Did Jeremy Thorpe sit on a cushion in court?
Yes. According to the Washington Post’s report in 1979, he used “three pastel-coloured pillows” to cushion the wooden chair.
Did Peter Bessell admit to being a liar?
Peter Bessell was granted immunity to return to England and testify at the Old Bailey. In court he went through all the details: how he and Thorpe had discussed where to dump Scott’s body, and the history of the affair.
But Carman tore him apart in the witness box. He suggested that Bessell had financial motives for Thorpe’s conviction, because he’d signed a contract with the Sunday Telegraph to tell his story – with extra money promised if Thorpe was found guilty. He pointed out that Bessell had never been to the police about all this, asking: “Does this make you a thoroughly amoral person?”
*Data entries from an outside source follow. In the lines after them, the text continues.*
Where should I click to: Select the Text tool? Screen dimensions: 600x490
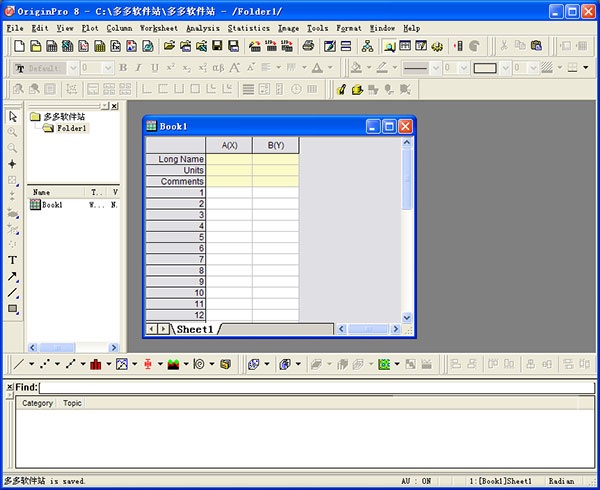point(13,260)
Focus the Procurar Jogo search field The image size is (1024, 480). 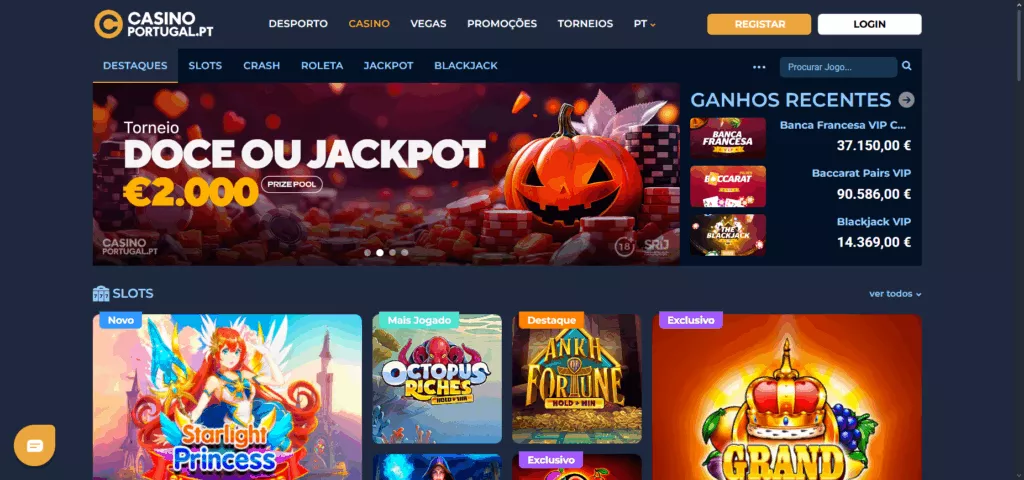838,67
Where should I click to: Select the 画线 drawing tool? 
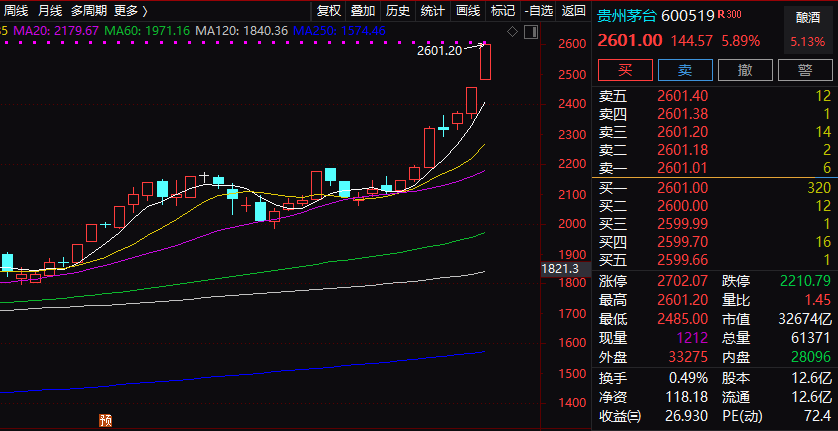click(x=467, y=11)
Yes, said Bessell, it did. He also admitted to being a hypocrite, in that he went against his religious beliefs. He also admitted to having lied in the past, to protect Thorpe, and to having been addicted to sleeping pills – even saying it was “possible” that affected his moral values. As the cross-examination continued, he seemed prone to self-laceration: “I have been guilty of quite disgraceful behaviour.”
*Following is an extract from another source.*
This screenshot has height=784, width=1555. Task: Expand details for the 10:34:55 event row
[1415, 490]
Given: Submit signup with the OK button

What was Norman Scott’s testimony at the Old Bailey?
Carman was equally ruthless with Scott, but this prosecution witness put up more of a fight – although he also had to contend with a hostile judge, Sir Joseph Cantley.
He questioned him on his history of mental illness, and also highlighted his past lies and the money he had gained from TV and media appearances. Although Carman seemed to concede that Thorpe had homosexual relationships, he suggested that Scott had never had a relationship with his client and was instead a delusional fantasist.
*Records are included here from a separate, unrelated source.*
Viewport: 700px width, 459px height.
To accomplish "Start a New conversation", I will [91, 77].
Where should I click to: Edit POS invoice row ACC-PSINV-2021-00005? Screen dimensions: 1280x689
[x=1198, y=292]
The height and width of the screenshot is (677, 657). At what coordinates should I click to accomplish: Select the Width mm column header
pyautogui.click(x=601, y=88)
Memorably, Scott also declared: “National Insurance is my lifeblood” – a reference to his years-long mission to get his National Insurance card back from Thorpe so he could work and claim benefits.
Did Jeremy Thorpe decline to testify at the Old Bailey?
Yes. His barrister Carman had gambled that Thorpe could damage his case if he went in the witness box. He also knew that co-defendants Holmes and Le Mesurier had declined to give evidence, so there was no need for Thorpe to deny any accusations those two men might have made.
The decision meant that the case against Thorpe rested almost entirely on the evidence of Bessell, Scott and Newton, and as John Preston has pointed out, Carman had already demonstrated that all three were liars in some way.
Did the judge Joseph Cantley make those extraordinary comments in his summing-up speech?
What we see on screen at the end of the Old Bailey trial seems beyond belief, but it is entirely true to life: Joseph Cantley really did give a notoriously biased summing-up speech.
He called Bessell a “humbug”, and Scott a “hysterical, warped personality, accomplished sponger.” He added: “He is a crook. He is a fraud. He is a sponger. He is a whiner. He is a parasite.”
Unbelievably he then added: “You must not think that because I am not concealing my opinion of Mr Scott I am suggesting you should not believe him. That is not for me. I am not expressing any opinion.”
The speech inspired Peter Cook’s parody, “Entirely A Matter for You”.
All four defendants were found not guilty.
Was Thorpe’s barrister Carman gay – and did they have a heart-to-heart?
While most of A Very English Scandal stays close to reality and to the narrative of John Preston’s book, this intimate scene between Carman and Thorpe is more of an invention by Russell T Davies. Nothing like it is known to have happened.
The conversation is presumably based on a detail from Dominic Carman’s book. Barrister George Carman married three times, but apparently two of those marriages went unconsummated. Dominic suggests his father had affairs with men and was probably homosexual or bisexual. However, this is unconfirmed.